_Task to complete_
Render every line of the items below as a Markdown table with the columns "No." and "Line", numbering the rows and skipping blank lines. Leave the pictures out.

(Extracted records)
----------------
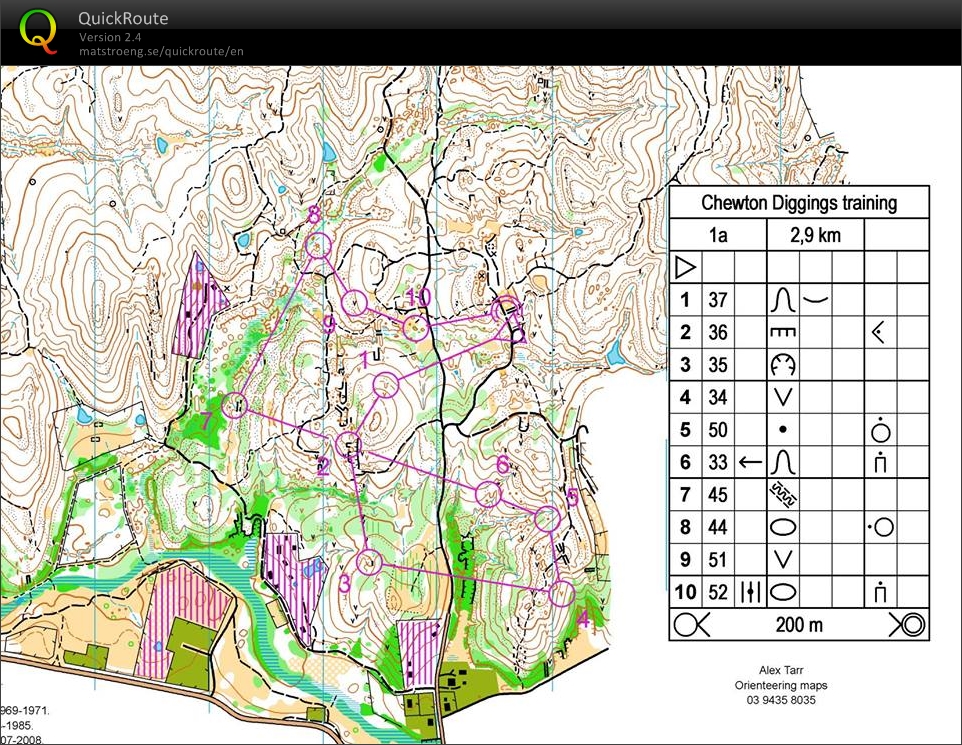Image resolution: width=962 pixels, height=745 pixels.
Task: Click control circle 4 on the map
Action: (x=562, y=593)
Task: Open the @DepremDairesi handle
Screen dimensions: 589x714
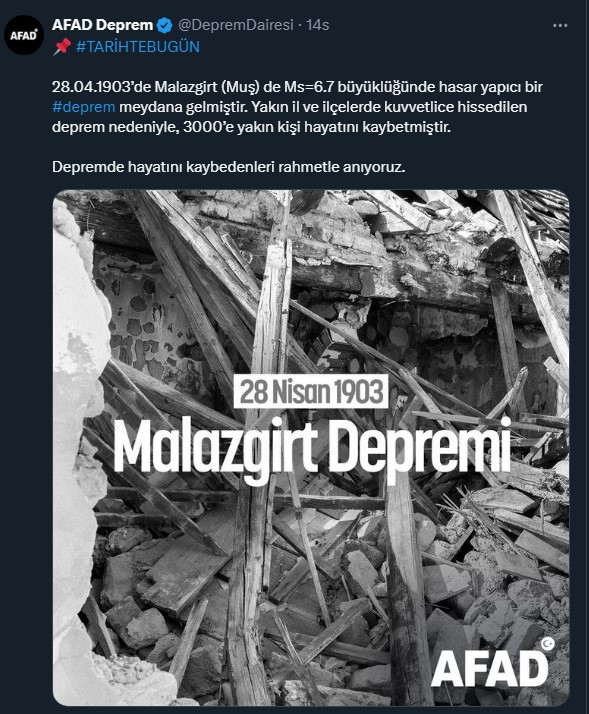Action: tap(236, 25)
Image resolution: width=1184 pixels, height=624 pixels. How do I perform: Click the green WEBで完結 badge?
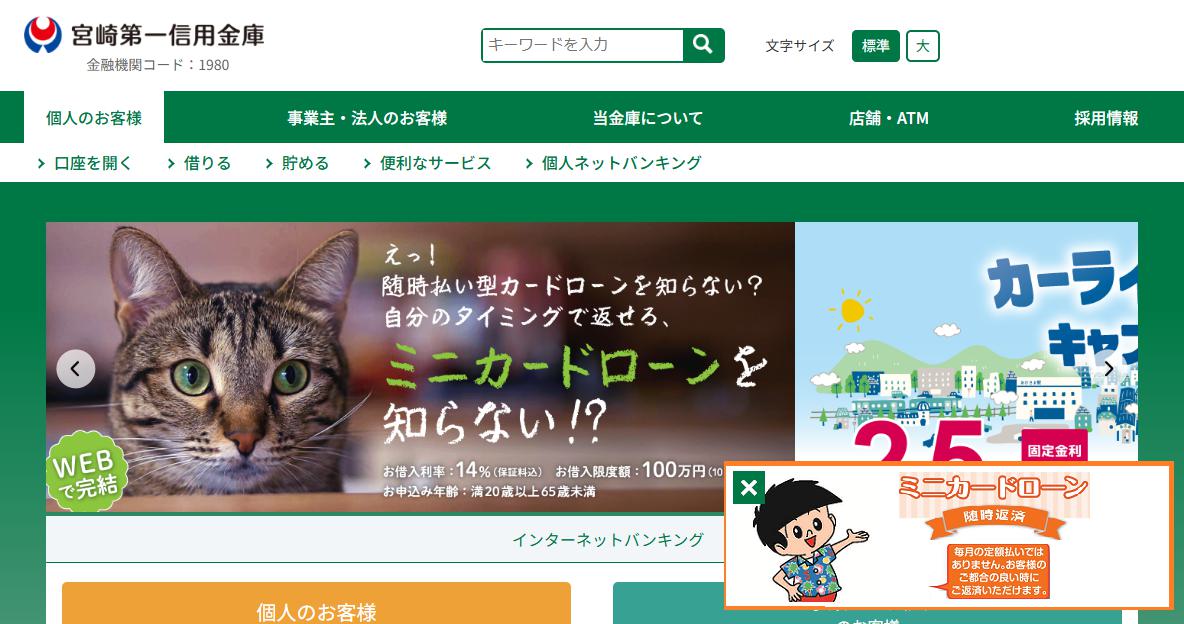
----------------
_Reply_
| No. | Line |
|---|---|
| 1 | Image resolution: width=962 pixels, height=745 pixels. |
| 2 | Task: Click control circle 4 on the map |
| 3 | Action: (x=562, y=593) |
| 4 | Task: Open the @DepremDairesi handle |
| 5 | Screen dimensions: 589x714 |
| 6 | Action: tap(236, 25) |
| 7 | Image resolution: width=1184 pixels, height=624 pixels. How do I perform: Click the green WEBで完結 badge? |